What you need to do: The entries below hold a line with "Instruction: Click the" and a line with "Click the red". Return those lines and all that lie between them, exactly and only.

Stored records
=====

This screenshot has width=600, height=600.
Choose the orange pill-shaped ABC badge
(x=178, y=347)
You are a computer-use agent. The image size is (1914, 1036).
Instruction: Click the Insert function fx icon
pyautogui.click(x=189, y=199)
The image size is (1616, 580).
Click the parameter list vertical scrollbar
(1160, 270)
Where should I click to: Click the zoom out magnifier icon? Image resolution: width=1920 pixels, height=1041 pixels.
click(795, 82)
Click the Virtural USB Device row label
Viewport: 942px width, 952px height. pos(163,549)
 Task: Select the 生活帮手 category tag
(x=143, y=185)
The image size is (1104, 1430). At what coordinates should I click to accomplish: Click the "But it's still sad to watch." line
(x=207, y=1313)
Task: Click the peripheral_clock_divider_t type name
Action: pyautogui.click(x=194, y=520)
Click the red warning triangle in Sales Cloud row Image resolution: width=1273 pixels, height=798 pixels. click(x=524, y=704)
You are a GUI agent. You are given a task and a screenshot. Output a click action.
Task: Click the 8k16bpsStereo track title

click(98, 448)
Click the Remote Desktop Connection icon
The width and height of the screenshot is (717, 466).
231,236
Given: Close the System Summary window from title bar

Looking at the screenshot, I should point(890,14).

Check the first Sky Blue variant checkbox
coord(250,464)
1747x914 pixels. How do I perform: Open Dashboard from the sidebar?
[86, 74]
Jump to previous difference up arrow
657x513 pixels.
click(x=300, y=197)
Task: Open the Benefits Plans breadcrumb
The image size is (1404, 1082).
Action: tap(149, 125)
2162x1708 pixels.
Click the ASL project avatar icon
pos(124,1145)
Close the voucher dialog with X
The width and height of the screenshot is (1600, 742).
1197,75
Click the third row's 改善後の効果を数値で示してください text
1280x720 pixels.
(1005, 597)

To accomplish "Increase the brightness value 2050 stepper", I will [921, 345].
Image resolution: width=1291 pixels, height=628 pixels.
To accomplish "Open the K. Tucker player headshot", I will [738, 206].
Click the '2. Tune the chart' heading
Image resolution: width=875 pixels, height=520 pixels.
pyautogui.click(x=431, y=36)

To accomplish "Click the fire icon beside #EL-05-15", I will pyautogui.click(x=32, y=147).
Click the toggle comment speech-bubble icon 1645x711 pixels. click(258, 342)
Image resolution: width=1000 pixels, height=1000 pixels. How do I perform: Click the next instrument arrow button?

=====

Answer below:
Instruction: Click the Insert function fx icon
pyautogui.click(x=189, y=199)
The image size is (1616, 580).
Click the parameter list vertical scrollbar
(1160, 270)
Where should I click to: Click the zoom out magnifier icon? Image resolution: width=1920 pixels, height=1041 pixels.
click(795, 82)
Click the Virtural USB Device row label
Viewport: 942px width, 952px height. pos(163,549)
 Task: Select the 生活帮手 category tag
(x=143, y=185)
The image size is (1104, 1430). At what coordinates should I click to accomplish: Click the "But it's still sad to watch." line
(x=207, y=1313)
Task: Click the peripheral_clock_divider_t type name
Action: pyautogui.click(x=194, y=520)
Click the red warning triangle in Sales Cloud row Image resolution: width=1273 pixels, height=798 pixels. click(x=524, y=704)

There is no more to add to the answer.